Certes, la grandissime Simone ne sera nullement la première femme à être panthéonisée, mais elle sera la première à y entrer avec la dépouille de son mari, pour complaire aux exigences familiales et personnelles (on est modeste ou on ne l’est pas).
Une panthéonisation n’est toutefois pas un gage de reconnaissance durable de la Nation. Le premier quidam défunt à avoir été admis, le 4 avril 1791, en l’église Sainte Geneviève, non encore achevée à l’époque, le sieur Honoré Riquetti, ci-devant comte de Mirabeau (et superbe canaille incestueuse, en plus d’avoir été escroc, plagiaire, flambeur, écrivain pornographique, coureur de dot et pilier de bourdeaux – comme l’on disait à l’époque), en fut chassé ignominieusement le 21 septembre 1794… le jour même où l’on y amenait, en grande pompe patriotique, la dépouille de Jean-Paul Marat, que l’on chassera le 26 février 1796.

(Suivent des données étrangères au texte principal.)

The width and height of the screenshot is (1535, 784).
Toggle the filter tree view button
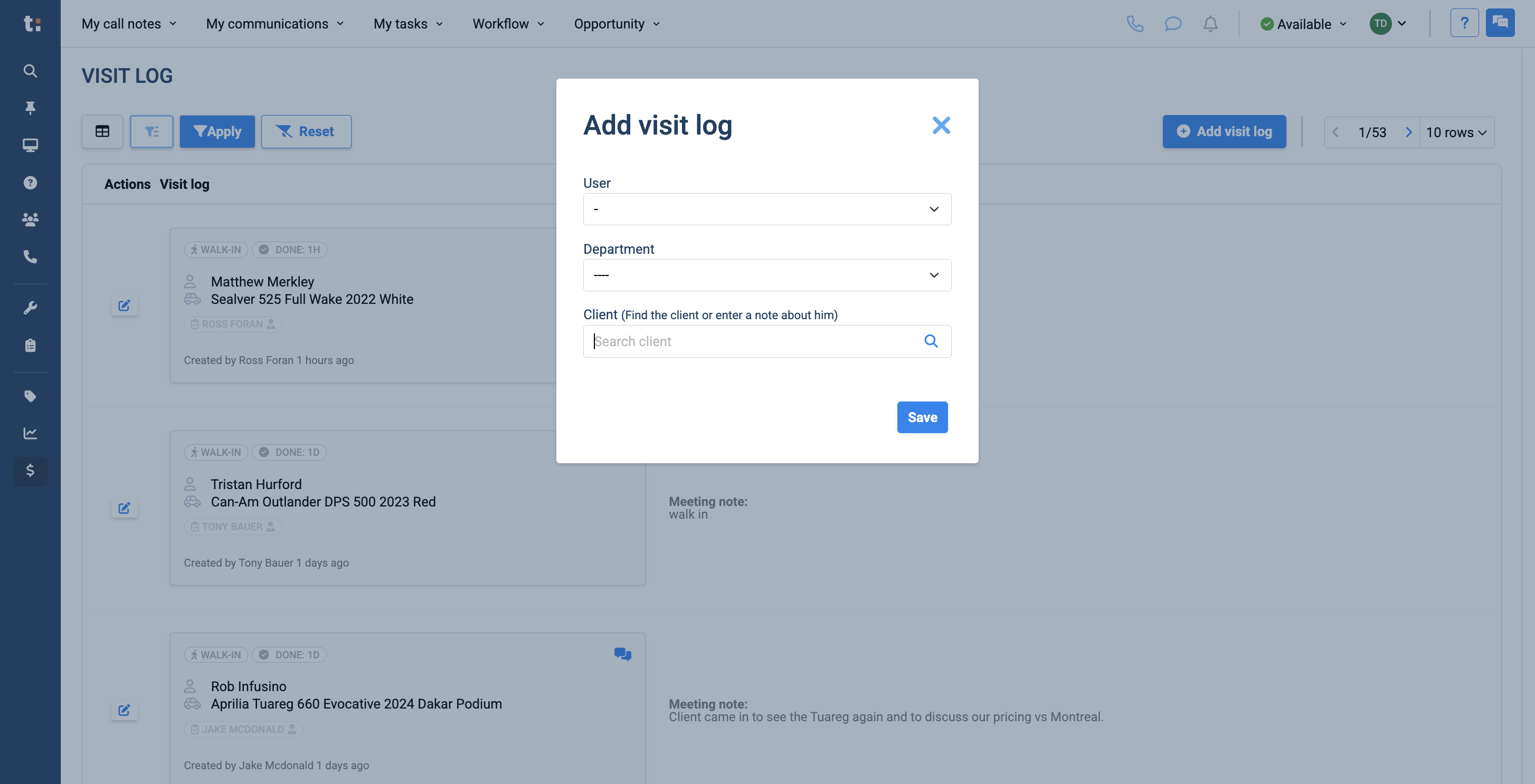(151, 131)
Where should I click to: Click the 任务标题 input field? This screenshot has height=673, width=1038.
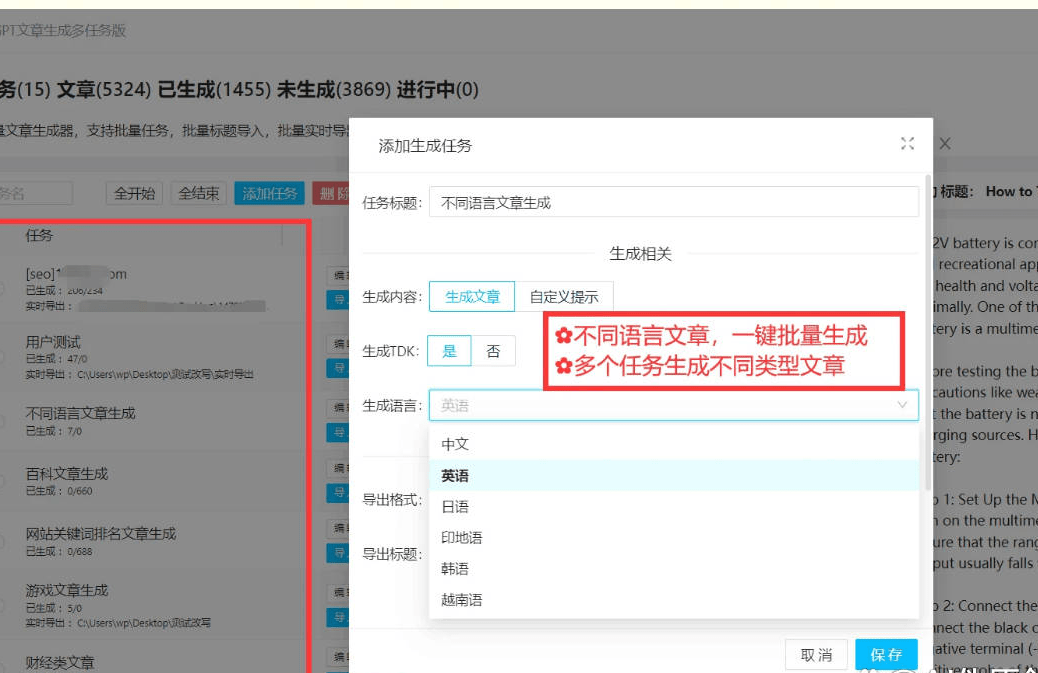point(673,202)
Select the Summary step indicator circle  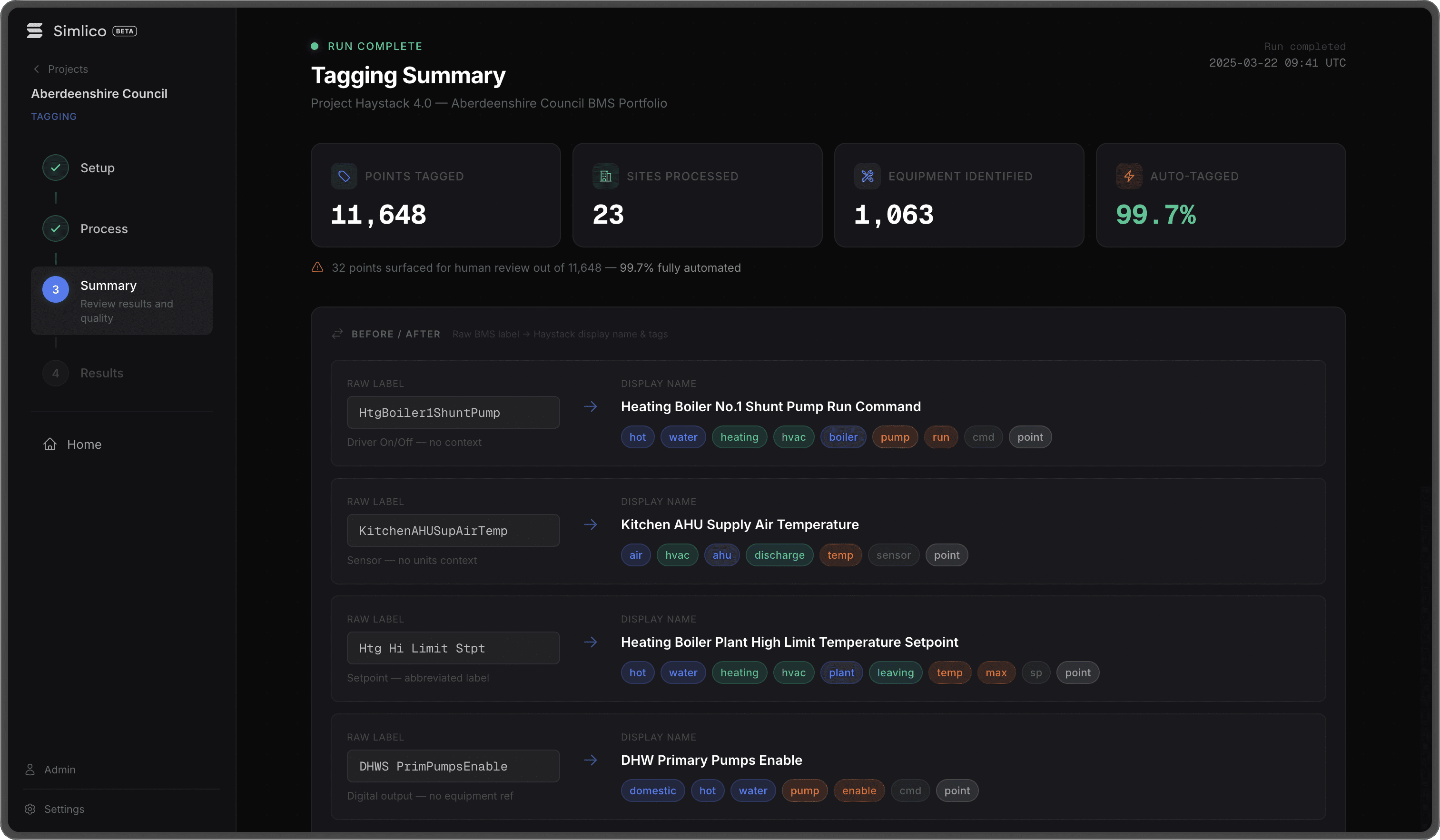55,290
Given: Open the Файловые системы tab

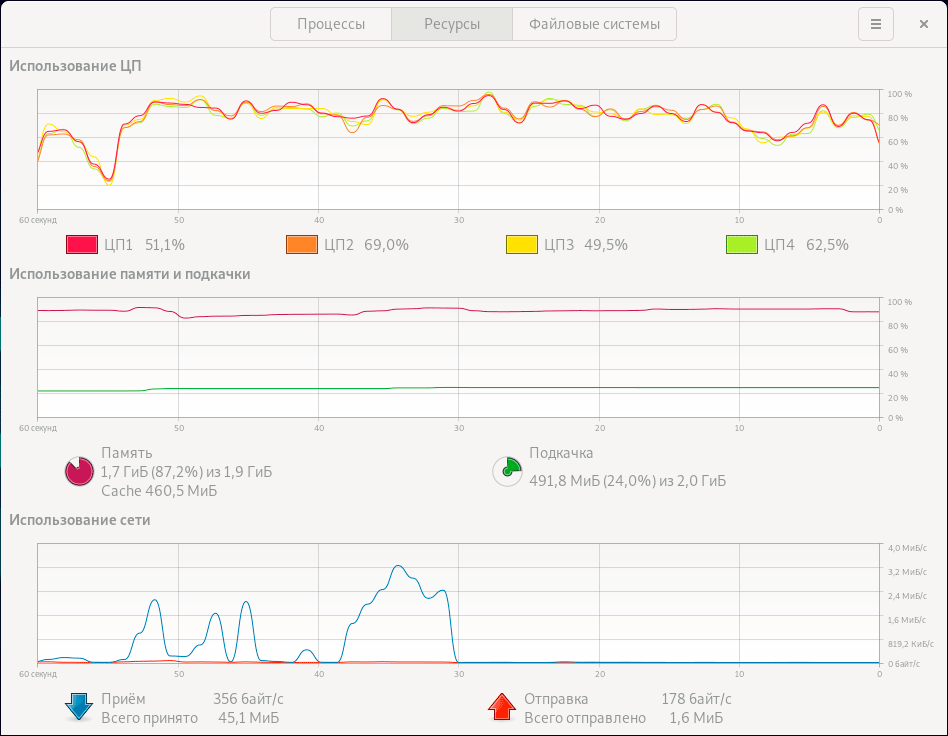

Sur les sept premières panthéonisations de la période révolutionnaire, soit de 1791 à 1799, seule la dépouille de René Descartes (n° 4) ne fut pas sortie ignominieusement, à la différence, outre les sieurs Mirabeau et Marat déjà envisagés, de Messieurs Arouet- « Voltaire », Le Peletier de Saint-Fargeau, Jean-Jacques Rousseau et du général comte de Dampierre tué à l’ennemi… et les quatre autres admissions votées par les pitres sanguinaires de la Convention Nationale (variante, au choix : les héros des années 1792-95) ne furent jamais réalisées (il s’agissait de deux adolescents et deux hommes tués à l’ennemi : Nicolas Beaurepaire, Joseph Viala et Joseph Bara, enfin le député Claude Fabre, représentant de l’Hérault).

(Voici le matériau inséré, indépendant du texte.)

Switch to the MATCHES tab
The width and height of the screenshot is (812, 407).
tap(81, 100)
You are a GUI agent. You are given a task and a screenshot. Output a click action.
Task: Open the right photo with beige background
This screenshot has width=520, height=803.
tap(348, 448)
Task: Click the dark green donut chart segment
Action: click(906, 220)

Très intelligemment, en effet, après les bacchanales et les turlupinades de l’An II, les conventionnels de bon sens avaient fait voter, le 8 février 1795, un décret exigeant un délai de dix années après la mort d’un citoyen réputé « grand homme » avant d’admettre sa dépouille à l’honneur patriotique par excellence.

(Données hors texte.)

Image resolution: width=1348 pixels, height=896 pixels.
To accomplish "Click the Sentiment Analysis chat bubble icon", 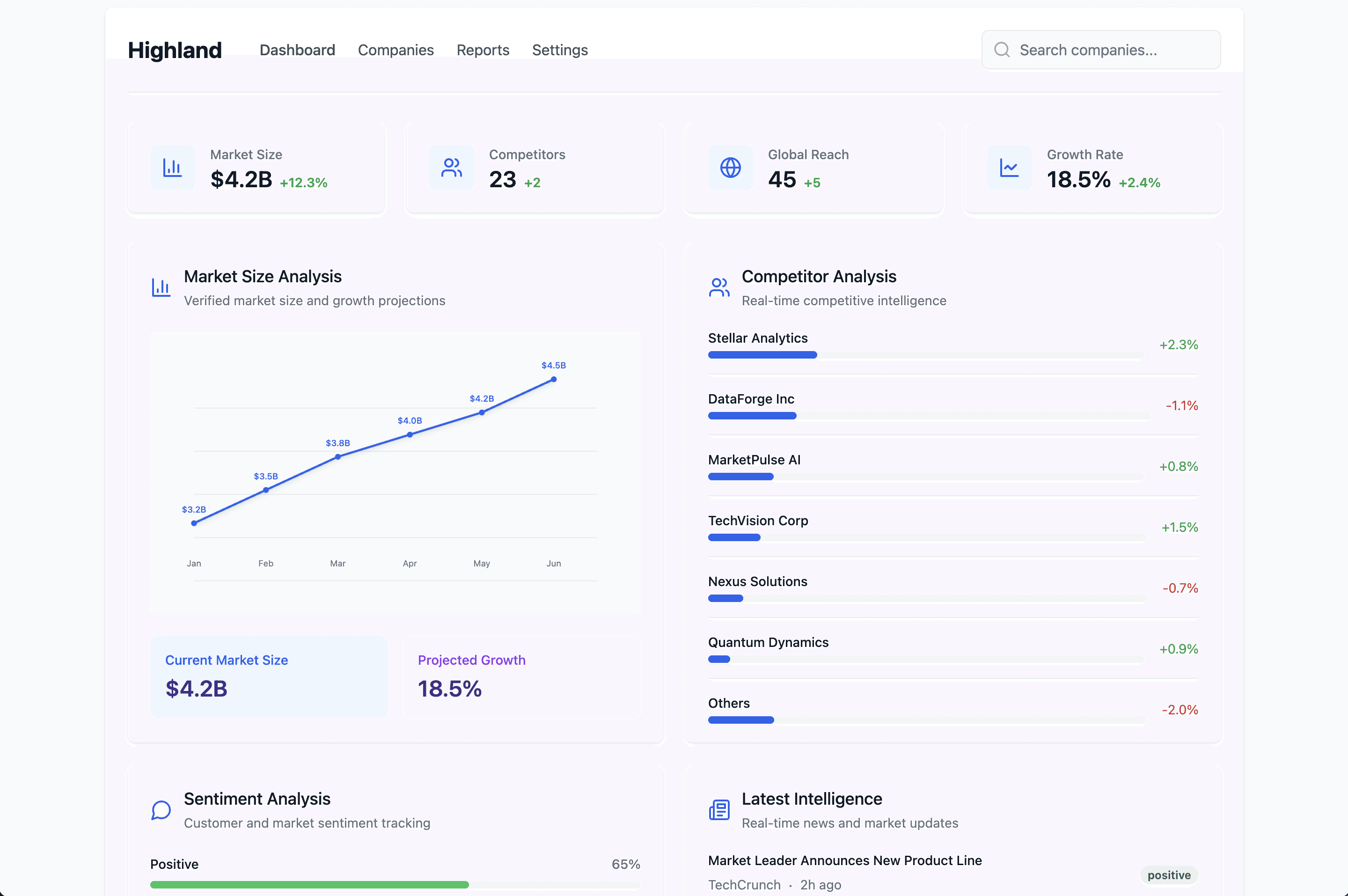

Nul ne peut en effet prévoir l’évolution, si changeante, des us et coutumes politiques, ni celle des critères d’admission et d’exclusion. Napoléon Ier, toujours pressé, annula l’un des rares décrets sensés des conventionnels et fit entrer 43 hommes (dont 18 militaires) durant son règne.
Notre nouveau Président, fortement sollicité par une communauté toujours avide de distinctions, n’a pas eu la sagesse d’attendre avant de panthéoniser le couple Veil. Qui sait si, dans dix ou quinze ans, un gouvernement populiste ne chassera pas la dépouille de « Simone du déclin nataliste », la grande pourvoyeuse des morts fœtales par convenance maternelle ?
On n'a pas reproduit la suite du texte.